窓の位置に関して、床に接する掃き出し窓と天井ぎりぎりに高窓を設置すると、吹き抜けの壁面がよりすっきり見えてスタイリッシュです。

 

吹き抜けリビングで後悔しないためのポイント


吹き抜けリビングのメリットを活かし、デメリットを解消するためのポイントを整理して解説します。
 

気密性・断熱性を高める

現在の住宅は断熱性能や気密性能の技術レベルが上がっているため、吹き抜けリビングの暑さ・寒さ対策も可能です。特に窓や外壁、天井を重点的に対策することで、快適さを確保することができます。

プランによって窓の大きさや種類、天井のつくりは異なるため、建築の際は施工会社とよく相談し、間取りに応じた対策を提案してもらうとよいでしょう。
 

窓の大きさや位置を工夫する

吹き抜けリビングの窓の大きさや位置は、暑さや寒さ、採光、通風、周囲からの目線、メンテナンスや掃除のしやすさなど、さまざまな要素と関わっています。そのため、窓の大きさや位置、種類などは土地の条件や周辺環境、方角、メンテナンスなどを踏まえて総合的に計画することが必要です。つくってから後悔しないよう、施工会社と相談を重ねて決定しましょう。

また、窓からのまぶしい日差しや冷気が気になっても高窓や天窓では自力で対処しにくいため、自動開閉式のカーテンやロールカーテンをつけるなどの対策も考えておく必要があります。
 

吹き抜けリビングに適した空調設備を導入する

吹き抜けリビングは同じ床面積の一般的なリビングと比べて容積が大きく、暖かい空気が上に上がっていくため、畳数通りのエアコンではパワー不足で暖まりにくいです。

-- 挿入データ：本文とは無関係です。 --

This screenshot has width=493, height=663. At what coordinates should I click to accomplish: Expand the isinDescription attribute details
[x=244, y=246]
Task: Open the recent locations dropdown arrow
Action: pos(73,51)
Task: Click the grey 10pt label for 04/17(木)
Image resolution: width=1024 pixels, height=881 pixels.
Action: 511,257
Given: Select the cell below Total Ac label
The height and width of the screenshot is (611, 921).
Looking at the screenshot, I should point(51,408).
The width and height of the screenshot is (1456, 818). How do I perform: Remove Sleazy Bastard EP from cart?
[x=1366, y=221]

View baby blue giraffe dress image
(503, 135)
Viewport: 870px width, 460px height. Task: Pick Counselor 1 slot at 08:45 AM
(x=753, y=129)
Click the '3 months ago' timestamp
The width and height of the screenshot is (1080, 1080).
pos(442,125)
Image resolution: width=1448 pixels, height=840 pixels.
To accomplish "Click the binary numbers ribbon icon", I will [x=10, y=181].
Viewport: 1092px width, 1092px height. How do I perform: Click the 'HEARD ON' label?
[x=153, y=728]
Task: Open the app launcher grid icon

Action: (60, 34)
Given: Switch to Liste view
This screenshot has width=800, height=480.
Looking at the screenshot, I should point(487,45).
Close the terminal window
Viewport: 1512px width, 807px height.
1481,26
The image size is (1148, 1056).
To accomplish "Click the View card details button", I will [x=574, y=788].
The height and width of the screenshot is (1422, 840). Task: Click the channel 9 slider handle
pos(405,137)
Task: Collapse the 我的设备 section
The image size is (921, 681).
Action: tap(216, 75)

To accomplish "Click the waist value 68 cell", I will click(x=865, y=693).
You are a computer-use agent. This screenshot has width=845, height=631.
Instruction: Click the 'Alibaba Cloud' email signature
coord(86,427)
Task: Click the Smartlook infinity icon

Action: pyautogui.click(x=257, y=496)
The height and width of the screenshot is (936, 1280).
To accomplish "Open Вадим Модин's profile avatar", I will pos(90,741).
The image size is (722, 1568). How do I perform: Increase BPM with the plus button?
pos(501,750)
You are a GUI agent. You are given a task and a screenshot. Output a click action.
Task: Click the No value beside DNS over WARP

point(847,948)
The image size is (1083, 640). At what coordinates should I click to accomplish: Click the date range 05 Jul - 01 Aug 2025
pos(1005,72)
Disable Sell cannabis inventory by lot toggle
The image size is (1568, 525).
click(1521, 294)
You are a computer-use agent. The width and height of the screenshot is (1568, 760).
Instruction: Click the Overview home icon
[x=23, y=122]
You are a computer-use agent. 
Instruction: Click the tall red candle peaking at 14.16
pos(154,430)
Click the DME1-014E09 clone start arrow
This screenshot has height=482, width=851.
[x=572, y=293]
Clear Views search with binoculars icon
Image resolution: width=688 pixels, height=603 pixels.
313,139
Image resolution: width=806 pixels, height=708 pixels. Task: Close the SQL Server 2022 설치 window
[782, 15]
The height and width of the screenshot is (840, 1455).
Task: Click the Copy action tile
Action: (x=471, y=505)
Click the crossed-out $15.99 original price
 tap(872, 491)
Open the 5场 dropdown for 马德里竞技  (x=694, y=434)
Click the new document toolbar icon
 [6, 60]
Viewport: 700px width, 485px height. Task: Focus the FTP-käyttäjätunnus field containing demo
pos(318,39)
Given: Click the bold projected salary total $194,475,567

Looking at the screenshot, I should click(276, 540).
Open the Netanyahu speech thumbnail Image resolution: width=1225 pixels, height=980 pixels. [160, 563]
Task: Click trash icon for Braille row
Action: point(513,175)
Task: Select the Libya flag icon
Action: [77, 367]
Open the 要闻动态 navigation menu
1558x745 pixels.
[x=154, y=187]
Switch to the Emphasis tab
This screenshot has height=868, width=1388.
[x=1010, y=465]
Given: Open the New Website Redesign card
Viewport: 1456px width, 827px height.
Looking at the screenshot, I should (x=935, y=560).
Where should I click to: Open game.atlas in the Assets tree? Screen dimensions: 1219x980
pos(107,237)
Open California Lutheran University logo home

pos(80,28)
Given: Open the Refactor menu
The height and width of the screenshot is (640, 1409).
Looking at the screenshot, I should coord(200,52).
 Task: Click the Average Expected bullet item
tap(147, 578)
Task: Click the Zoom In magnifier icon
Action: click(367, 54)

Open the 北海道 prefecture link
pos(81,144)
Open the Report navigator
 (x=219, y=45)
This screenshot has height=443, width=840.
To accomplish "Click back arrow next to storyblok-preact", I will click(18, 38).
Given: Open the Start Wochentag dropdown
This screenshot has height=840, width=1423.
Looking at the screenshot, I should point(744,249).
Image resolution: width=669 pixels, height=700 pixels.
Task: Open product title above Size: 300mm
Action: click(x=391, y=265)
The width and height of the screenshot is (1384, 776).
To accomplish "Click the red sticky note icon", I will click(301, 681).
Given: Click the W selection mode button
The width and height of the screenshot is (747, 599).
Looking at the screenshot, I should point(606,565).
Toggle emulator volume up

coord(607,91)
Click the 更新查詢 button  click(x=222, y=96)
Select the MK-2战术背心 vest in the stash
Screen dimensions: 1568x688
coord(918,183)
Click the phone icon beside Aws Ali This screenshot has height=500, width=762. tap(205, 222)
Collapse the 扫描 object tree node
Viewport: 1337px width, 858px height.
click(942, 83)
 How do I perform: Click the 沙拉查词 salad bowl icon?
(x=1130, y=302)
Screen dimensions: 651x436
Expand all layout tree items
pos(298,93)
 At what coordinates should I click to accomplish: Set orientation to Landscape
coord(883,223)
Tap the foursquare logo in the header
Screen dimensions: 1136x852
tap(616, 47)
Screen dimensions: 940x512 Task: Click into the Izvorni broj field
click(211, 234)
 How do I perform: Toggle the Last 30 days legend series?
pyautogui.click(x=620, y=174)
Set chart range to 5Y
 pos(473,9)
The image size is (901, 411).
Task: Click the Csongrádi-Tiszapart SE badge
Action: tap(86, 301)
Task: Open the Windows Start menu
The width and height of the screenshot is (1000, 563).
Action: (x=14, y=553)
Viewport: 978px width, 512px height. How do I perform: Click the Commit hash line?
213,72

吹き抜けリビングにエアコンをつける場合は、実際の畳数よりも大きめのものを選びましょう。エアコンの位置は、1階と2階の中間あたりに設置するのがおすすめです。

また、吹き抜けの天井にシーリングファンをつけると、天井付近に集まる暖められた空気を下に押し戻す効果があります。
 

照明の位置や種類を工夫する

吹き抜けリビングの天井にシーリングライトをつけると、高さがあるためリビング全体に光が届きにくく、電球交換やメンテナンスも大変です。

照明は壁の中間程度の高さや梁などに設置すると、電球交換や掃除も簡単にできます。また、照明の種類は必要な光量を確保できるものや向きを調整しやすいものを選びましょう。目的や部屋の雰囲気に合わせて埋め込み式のダウンライトや吊り下げ式のペンダントライト、壁付けするブラケットライトなどを組み合わせるのもおすすめです。
 

デメリットを解消して、おしゃれで快適な吹き抜けリビングをつくろう

昨今の吹き抜けリビングは建築の断熱性能が高まっているため、ひと昔前のような寒さを感じることはありません。ただし、縦に空間が広がり、壁や窓が多くなるため、通常のリビングとは異なる対策が必要になります。

吹き抜けをつくって後悔しないために押さえるべきポイントは以下の通りです。

  • ・吹き抜けの壁や窓、天井の気密性・断熱性を高める
  • ・窓の大きさや位置を工夫する
  • ・大きめのエアコンなど吹き抜けリビングに適した空調設備を導入する
  • ・照明の位置や種類を工夫する

ポイントや実例も参考に、おしゃれで快適な吹き抜けリビングを計画しましょう。